Thursday, October 11, 2018

Screening on criminal background and credit history

When I was at the Bureau of Economics at the FTC, we were asked by Congress whether using credit histories to price car insurance was discriminatory.  The resulting FACTA report found that:
  1. as a group, African-Americans and Hispanics tend to have lower scores than non-Hispanic whites and Asians.
  2. ...scores effectively predict risk of claims within racial and ethnic groups.
  3. The Commission could not develop an alternative scoring model that would continue to predict risk effectively, yet decrease the differences in scores among racial and ethnic groups.
As a result, banning the use of credit scores would result in insurers finding other, less good and possibly discriminatory methods of distinguishing high from low risks, like selling insurance only in low risk areas.  Good drivers living in higher risk areas would be "pooled" with other drivers living in the high risk area, and would have to pay higher rates.

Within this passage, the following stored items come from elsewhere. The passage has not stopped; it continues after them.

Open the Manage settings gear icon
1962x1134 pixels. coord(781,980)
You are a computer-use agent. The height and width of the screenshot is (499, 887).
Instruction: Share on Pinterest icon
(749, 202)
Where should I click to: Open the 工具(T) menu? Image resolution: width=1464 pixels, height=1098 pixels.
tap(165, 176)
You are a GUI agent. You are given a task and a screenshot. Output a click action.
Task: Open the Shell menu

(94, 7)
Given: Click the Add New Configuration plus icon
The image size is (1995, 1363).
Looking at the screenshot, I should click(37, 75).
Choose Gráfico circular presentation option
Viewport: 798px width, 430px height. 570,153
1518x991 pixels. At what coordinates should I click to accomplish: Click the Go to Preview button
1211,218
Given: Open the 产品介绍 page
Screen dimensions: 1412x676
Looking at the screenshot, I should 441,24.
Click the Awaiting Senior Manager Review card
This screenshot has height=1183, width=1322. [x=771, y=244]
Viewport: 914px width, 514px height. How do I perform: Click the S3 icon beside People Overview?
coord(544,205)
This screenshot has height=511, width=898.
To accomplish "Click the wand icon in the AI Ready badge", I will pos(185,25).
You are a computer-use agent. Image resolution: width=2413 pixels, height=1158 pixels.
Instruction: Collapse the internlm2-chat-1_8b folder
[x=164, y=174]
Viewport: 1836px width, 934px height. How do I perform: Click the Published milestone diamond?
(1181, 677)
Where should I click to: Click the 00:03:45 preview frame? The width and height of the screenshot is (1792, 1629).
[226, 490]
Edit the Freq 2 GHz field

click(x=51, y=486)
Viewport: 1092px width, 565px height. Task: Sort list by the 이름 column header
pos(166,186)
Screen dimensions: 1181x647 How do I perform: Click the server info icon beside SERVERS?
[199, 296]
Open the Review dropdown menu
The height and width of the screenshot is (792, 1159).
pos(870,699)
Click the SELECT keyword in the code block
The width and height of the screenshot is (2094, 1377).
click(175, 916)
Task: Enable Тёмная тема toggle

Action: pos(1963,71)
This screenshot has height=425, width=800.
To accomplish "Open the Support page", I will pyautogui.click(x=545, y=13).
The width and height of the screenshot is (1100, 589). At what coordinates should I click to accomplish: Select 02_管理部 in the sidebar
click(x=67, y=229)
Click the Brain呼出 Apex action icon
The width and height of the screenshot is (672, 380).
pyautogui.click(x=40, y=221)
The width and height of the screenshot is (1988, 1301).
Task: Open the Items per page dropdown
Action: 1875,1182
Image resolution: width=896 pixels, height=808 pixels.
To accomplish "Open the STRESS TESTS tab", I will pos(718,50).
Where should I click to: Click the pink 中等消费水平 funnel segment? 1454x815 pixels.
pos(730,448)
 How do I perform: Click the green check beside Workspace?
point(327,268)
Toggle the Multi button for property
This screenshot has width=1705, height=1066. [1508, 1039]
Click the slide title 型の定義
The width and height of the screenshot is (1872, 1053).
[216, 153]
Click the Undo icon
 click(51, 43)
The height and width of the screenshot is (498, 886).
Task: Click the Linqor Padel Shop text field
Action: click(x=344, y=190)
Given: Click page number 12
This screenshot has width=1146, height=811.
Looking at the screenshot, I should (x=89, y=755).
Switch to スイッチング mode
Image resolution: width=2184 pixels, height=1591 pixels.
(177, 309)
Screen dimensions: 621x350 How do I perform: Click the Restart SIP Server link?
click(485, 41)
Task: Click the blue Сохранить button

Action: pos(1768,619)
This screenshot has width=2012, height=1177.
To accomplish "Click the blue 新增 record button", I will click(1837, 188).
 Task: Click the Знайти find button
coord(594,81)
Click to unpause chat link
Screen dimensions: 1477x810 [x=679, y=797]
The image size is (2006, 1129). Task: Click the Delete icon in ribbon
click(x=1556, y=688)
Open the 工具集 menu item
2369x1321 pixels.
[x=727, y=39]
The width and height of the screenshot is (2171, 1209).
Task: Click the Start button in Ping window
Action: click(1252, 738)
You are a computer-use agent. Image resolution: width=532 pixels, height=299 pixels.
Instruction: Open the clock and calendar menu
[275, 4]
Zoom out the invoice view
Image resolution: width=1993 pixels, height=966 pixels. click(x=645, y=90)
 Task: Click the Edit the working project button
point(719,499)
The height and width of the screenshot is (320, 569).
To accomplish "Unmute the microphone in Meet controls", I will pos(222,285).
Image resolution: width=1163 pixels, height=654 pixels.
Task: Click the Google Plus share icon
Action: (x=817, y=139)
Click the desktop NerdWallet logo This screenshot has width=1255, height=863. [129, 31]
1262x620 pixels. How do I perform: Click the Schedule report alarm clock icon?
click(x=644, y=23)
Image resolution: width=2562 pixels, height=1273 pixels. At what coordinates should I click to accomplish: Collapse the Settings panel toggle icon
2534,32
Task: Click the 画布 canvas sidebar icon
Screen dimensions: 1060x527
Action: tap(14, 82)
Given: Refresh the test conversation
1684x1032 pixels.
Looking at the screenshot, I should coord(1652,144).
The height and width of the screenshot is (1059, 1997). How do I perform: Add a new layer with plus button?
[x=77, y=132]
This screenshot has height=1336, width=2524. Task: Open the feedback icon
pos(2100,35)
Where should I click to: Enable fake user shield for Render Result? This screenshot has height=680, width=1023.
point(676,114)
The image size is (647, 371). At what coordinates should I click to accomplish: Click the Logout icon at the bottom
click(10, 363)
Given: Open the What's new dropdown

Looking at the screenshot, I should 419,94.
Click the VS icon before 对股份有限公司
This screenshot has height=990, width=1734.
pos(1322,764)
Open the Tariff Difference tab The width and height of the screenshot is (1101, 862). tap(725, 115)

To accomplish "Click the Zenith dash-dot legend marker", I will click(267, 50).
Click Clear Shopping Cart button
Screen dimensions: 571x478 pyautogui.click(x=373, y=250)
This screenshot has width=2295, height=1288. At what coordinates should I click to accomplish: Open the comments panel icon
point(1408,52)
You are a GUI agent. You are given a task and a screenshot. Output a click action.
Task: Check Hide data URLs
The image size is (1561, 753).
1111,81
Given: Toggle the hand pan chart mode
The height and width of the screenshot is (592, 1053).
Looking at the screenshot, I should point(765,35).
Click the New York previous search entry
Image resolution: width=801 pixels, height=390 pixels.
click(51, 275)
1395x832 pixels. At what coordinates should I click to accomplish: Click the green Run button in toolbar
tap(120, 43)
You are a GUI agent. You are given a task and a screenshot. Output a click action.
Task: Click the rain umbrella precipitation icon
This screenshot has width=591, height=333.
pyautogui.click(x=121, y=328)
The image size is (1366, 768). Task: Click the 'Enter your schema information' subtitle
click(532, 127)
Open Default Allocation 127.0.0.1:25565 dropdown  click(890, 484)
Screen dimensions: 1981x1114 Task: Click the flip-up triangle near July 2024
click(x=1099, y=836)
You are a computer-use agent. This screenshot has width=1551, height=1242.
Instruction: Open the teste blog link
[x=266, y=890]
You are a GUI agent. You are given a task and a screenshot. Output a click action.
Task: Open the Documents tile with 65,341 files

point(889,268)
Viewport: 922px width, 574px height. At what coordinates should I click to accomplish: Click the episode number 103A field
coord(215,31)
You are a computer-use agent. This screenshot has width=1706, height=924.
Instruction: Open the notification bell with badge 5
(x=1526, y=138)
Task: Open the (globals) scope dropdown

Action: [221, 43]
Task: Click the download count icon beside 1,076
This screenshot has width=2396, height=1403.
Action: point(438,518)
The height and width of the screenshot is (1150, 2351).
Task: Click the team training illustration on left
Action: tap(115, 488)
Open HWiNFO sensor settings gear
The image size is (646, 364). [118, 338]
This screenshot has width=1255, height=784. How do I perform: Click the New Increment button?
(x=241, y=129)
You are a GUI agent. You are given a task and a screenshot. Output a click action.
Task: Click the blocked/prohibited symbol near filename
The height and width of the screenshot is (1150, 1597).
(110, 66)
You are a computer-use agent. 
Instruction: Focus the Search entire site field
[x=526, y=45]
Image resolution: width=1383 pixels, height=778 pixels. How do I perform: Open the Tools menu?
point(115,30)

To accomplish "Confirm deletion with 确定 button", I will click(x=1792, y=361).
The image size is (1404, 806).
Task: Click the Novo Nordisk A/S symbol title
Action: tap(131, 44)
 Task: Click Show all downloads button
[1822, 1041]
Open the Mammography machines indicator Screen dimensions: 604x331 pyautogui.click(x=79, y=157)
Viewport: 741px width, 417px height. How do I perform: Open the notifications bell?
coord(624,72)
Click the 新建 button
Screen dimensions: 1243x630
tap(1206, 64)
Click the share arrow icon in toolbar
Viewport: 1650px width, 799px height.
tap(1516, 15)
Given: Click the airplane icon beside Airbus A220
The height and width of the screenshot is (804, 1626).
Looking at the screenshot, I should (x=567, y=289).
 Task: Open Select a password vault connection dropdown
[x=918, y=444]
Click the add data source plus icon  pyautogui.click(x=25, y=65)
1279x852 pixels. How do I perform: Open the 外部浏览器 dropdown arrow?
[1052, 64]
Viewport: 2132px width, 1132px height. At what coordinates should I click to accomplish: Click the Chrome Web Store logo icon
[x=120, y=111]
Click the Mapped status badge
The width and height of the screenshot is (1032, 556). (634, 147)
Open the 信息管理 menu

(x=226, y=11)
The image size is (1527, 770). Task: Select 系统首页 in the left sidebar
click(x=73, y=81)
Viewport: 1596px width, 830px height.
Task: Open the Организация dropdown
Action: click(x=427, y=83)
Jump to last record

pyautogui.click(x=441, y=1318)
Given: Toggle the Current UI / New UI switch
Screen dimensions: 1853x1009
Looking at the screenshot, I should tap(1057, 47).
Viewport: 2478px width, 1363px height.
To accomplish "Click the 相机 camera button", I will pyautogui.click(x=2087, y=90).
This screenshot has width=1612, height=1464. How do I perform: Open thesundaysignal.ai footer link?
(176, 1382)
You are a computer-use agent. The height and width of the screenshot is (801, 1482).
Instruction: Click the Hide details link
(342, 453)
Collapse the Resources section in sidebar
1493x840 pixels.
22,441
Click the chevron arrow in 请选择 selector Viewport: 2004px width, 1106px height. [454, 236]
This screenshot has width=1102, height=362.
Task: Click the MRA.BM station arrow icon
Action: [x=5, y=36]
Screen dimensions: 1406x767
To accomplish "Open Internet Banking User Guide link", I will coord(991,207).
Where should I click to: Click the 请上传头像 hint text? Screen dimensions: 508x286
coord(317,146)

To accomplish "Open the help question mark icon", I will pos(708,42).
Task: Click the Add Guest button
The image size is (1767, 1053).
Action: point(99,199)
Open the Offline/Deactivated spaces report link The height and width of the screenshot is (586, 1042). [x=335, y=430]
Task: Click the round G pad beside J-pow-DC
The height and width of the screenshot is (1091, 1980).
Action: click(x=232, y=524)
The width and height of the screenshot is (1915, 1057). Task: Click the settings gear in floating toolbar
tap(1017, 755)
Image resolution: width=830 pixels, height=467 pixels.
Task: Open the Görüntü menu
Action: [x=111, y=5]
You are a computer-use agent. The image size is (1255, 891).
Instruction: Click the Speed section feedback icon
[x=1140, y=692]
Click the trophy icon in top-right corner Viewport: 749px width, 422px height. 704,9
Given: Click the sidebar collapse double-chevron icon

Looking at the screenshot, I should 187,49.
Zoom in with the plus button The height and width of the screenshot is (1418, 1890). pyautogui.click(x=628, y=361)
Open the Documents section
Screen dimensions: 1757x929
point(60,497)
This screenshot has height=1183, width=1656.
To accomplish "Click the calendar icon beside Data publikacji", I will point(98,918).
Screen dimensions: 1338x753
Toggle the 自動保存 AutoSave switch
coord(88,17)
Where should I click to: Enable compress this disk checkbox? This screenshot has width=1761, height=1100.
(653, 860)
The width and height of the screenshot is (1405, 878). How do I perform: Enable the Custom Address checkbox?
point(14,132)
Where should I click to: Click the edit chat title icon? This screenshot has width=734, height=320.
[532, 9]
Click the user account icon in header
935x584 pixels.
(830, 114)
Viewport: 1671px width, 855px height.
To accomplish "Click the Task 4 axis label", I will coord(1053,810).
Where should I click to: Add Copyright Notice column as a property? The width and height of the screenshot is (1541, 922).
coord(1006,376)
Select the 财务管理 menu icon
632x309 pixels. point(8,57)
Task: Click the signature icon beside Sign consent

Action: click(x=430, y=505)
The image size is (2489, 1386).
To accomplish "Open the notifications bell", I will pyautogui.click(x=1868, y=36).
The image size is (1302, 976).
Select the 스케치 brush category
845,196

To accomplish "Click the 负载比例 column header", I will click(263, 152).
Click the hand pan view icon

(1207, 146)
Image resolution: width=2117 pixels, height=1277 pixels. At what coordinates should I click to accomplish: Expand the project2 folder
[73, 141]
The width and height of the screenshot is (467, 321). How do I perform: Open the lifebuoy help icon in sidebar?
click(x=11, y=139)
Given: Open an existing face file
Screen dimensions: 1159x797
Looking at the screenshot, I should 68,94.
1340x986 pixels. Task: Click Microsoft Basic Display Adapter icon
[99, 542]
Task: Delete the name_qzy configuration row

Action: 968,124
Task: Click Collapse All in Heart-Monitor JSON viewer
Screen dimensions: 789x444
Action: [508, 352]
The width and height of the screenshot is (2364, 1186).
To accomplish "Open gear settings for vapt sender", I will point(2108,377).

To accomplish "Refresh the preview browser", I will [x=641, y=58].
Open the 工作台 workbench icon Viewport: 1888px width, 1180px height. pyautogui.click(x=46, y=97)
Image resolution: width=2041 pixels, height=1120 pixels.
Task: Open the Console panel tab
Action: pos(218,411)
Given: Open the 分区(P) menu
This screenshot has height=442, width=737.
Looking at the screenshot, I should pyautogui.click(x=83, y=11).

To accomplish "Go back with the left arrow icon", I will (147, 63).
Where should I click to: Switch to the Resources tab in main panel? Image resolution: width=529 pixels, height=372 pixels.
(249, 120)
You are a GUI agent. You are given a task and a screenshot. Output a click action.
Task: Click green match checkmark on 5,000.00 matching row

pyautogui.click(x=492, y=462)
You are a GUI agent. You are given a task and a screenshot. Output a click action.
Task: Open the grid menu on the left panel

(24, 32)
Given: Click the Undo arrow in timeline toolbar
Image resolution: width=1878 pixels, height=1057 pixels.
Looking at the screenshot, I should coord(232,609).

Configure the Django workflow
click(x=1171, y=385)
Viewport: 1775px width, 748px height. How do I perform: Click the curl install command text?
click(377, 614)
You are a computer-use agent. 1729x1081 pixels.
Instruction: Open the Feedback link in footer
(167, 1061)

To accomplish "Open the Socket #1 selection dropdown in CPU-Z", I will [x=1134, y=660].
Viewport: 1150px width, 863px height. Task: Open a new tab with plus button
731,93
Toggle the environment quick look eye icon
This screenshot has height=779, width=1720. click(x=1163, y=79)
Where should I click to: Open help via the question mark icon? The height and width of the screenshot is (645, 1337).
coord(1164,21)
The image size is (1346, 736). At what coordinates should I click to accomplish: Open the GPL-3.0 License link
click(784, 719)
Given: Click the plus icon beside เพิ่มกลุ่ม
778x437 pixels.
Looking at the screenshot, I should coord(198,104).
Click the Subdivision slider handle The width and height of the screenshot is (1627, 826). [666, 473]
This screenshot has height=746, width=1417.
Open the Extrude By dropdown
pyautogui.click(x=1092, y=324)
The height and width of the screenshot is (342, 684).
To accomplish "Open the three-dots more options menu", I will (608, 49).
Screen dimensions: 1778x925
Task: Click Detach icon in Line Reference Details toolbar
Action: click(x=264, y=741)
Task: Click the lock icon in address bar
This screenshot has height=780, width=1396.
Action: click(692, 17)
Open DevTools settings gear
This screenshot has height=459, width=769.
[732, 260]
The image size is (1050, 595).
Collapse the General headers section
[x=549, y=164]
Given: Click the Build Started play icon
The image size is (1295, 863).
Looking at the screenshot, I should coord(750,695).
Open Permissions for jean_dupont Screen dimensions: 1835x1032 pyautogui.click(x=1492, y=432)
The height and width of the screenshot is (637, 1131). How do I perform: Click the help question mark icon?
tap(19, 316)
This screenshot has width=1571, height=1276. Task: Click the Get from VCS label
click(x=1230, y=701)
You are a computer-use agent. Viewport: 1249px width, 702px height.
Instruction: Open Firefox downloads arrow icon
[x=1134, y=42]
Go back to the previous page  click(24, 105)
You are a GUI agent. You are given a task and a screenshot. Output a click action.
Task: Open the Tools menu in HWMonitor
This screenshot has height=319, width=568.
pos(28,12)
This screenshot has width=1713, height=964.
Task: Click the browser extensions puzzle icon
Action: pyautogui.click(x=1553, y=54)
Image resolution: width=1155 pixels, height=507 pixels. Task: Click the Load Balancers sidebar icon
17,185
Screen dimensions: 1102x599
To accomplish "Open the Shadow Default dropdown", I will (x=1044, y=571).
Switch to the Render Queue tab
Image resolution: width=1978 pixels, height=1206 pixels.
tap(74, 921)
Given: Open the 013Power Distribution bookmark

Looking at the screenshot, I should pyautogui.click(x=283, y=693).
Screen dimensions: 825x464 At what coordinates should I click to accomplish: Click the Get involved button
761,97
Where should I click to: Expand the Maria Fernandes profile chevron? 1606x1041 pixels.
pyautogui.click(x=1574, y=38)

 Previous studies (here and here) finds an analogous effect of preventing criminal background checks in employment, that doing so increases racial discrimination against African American men:
If employers are very averse to hiring ex-cons then they will seek to reduce this risk and one way of doing so is by not hiring any black men. As a result, a background check allows non ex-cons to distinguish themselves from the pack and to be hired. Furthermore, when background checks exist, non ex-cons know that they will not face statistical discrimination and thus have an increased incentive to invest in skills.
Also:
When the box [a criminal back ground check] is banned it’s no longer possible to cheaply level the playing field so more employers begin to statistically discriminate by offering fewer callbacks to blacks. As a result, banning the box may benefit black men with criminal records but it comes at the expense of black men without records who, when the box is banned, no longer have an easy way of signaling that they don’t have a criminal record. Sadly, a policy that was intended to raise the employment prospects of black men ends up having the biggest positive effect on white men with a criminal record.